In class he did not discuss the important biblical texts upon which Christianity rests, for example St. Paul’s 1 Corinthians 15. Nor did he attempt the metaphysics that goes beyond the knowable, the question that Heidegger would pose in his Introduction To Metaphysics, page one — why is there something rather than nothing? What was there before the Big Bang? Aristotle posited a prime mover.
Instead of exploring questions of that kind, Rosenstock dealt with Christianity as lived in history and in our personal experience. As he taught, “speech is the body of spirit,” and “You speak and I respond, and I am changed.” Or in his great work Out of Revolution, as he frequently said, “History must be told.” My old teacher Jacques Barzun said much the same thing, “Everything should be woven into the fabric of history.” Hegel did not come forward independently of history and say, “I have a philosophy of history.” That he did evolve a philosophy of history had antecedents.

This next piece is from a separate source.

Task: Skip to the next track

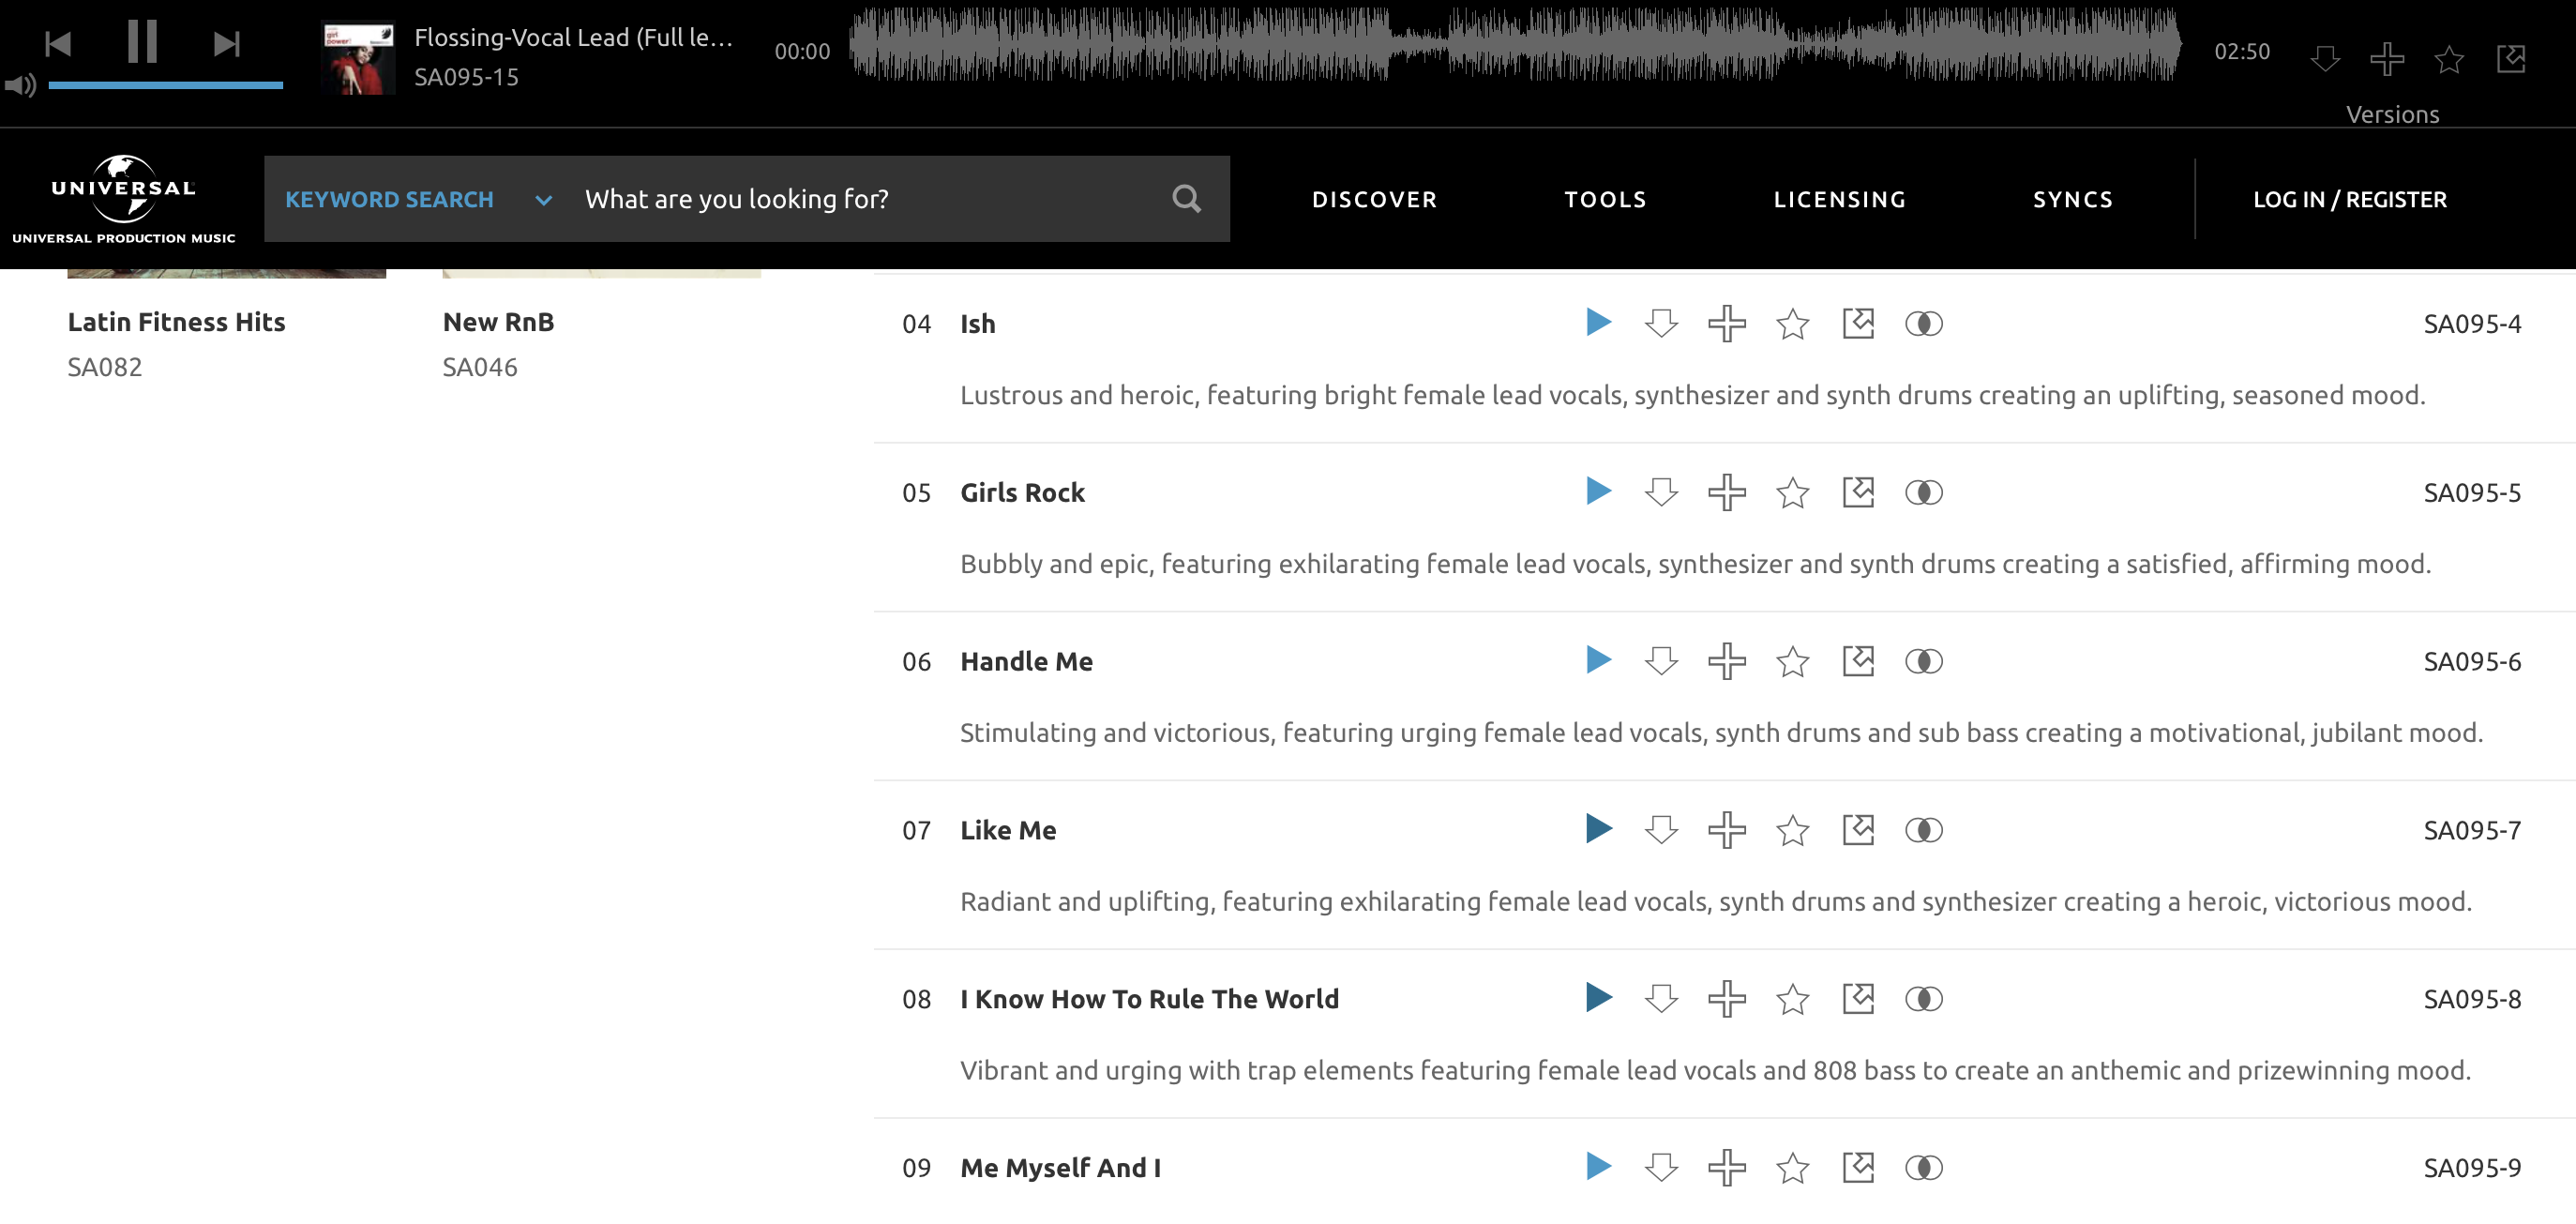Action: click(227, 44)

And Nietzsche did not suddenly conclude, as he did in The Gay Science, parable #125: The Madman said, “We have murdered God . . . and smashed his lantern on the ground.” The Madman is what people call Nietzsche, and the lantern is the Enlightenment: Skepticism, empiricism, rationalism. Nietzsche did not mean that God once existed and no longer exists. He was making a cultural statement. And this parable (“murdered”) suggests Nietzsche’s complex relationship to the Christian God.
Rosenstock had immense respect for Nietzsche, a great prophet and also Rosenstock’s greatest challenge and opportunity.